If you don’t want the space or newline, Chapter 19 explains how to avoid them.

The interactive interpreter prints the string with individual quotes and escape characters such as \n, which are explained in “Escape with \.

>>> """'Guten Morgen, mein Herr!'
... said mad king Ludwig to his wig."""
"'Guten Morgen, mein Herr!'\nsaid mad king Ludwig to his wig."

Finally, there is the empty string, which has no characters at all but is perfectly valid. You can create an empty string with any of the aforementioned quotes:

>>> ''
''
>>> ""
''
>>> ''''''
''
>>> """"""
''
>>>

Create with str()

You can make a string from another data type by using the str() function:

>>> str(98.6)
'98.6'
>>> str(1.0e4)
'10000.0'
>>> str(True)
'True'

Python uses the str() function internally when you call print() with objects that are not strings and when doing string formatting, which you’ll see later in this chapter.

Escape with \

Python lets you escape the meaning of some characters within strings to achieve effects that would otherwise be difficult to express. By preceding a character with a backslash (\), you give it a special meaning. The most common escape sequence is \n, which means to begin a new line. With this you can create multiline strings from a one-line string:

>>> palindrome = 'A man,\nA plan,\nA canal:\nPanama.'
>>> print(palindrome)
A man,
A plan,
A canal:
Panama.

You may see the escape sequence \t (tab) used to align text:

>>> print('\tabc')
    abc
>>> print('a\tbc')
a    bc
>>> print('ab\tc')
ab	c
>>> print('abc\t')
abc

(The final string has a terminating tab which, of course, you can’t see.)

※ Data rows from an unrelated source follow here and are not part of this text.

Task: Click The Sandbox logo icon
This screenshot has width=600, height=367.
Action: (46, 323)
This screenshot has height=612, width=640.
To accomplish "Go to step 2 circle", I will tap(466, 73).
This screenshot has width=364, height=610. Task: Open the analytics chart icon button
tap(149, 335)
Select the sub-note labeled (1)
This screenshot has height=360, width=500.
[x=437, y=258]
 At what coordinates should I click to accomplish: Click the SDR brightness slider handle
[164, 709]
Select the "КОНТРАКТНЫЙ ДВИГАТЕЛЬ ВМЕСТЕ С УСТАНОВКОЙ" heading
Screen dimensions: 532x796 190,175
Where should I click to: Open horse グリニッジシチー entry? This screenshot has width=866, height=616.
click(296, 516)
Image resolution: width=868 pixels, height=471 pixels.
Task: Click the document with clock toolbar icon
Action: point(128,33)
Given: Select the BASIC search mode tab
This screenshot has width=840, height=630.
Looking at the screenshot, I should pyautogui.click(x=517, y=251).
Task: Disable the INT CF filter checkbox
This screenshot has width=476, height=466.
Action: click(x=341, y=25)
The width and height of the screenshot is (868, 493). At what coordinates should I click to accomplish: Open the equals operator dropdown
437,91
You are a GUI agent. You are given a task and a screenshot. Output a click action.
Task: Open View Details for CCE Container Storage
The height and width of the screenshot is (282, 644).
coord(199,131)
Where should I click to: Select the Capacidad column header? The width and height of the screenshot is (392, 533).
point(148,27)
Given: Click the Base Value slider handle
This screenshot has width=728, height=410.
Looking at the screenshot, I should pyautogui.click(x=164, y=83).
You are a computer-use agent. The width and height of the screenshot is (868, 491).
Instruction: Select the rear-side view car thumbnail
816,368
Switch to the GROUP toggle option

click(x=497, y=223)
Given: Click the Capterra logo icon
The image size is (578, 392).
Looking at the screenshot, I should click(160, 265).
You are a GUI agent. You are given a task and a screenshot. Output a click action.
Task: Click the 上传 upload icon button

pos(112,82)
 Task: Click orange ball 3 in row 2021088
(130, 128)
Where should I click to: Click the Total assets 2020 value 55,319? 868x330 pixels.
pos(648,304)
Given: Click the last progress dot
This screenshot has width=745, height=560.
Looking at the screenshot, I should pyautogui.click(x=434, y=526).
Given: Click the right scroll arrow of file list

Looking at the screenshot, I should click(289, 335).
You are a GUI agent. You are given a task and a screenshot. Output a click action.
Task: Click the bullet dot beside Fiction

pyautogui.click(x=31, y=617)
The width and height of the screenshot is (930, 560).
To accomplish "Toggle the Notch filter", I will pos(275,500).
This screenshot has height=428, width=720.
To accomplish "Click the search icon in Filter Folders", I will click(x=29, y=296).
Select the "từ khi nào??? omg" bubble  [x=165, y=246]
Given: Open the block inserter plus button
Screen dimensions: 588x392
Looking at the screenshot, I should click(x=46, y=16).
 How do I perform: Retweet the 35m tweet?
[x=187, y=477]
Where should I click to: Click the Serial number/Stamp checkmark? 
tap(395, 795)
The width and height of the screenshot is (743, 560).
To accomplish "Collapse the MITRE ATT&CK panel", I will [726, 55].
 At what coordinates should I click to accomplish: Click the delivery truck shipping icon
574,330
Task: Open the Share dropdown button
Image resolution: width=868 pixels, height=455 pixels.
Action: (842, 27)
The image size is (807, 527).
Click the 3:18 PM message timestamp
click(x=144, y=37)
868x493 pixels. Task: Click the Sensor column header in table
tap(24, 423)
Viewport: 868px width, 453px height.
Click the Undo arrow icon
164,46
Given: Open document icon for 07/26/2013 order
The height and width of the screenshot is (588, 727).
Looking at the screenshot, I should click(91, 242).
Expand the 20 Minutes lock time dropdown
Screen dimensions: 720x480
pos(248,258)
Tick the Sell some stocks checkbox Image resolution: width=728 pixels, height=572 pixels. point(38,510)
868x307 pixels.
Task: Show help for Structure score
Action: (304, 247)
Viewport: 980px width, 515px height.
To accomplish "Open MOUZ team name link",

You might also need \' or \" to specify a literal single or double quote inside a string that’s quoted by the same character:

>>> testimony = "\"I did nothing!\" he said. \"Or that other thing.\""
>>> testimony
'"I did nothing!" he said. "Or that other thing."'
>>> print(testimony)
"I did nothing!" he said. "Or that other thing."
>>> fact = "The world's largest rubber duck was 54'2\" by 65'7\" by 105'"
>>> print(fact)
The world's largest rubber duck was 54'2" by 65'7" by 105'

And if you need a literal backslash, type two of them (the first escapes the second):

>>> speech = 'The backslash (\\) bends over backwards to please you.'
>>> print(speech)
The backslash (\) bends over backwards to please you.
>>>

As I mentioned early in this chapter, a raw string negates these escapes:

>>> info = r'Type a \n to get a new line in a normal string'
>>> info
'Type a \\n to get a new line in a normal string'
>>> print(info)
Type a \n to get a new line in a normal string

(The extra backslash in the first info output was added by the interactive interpreter.)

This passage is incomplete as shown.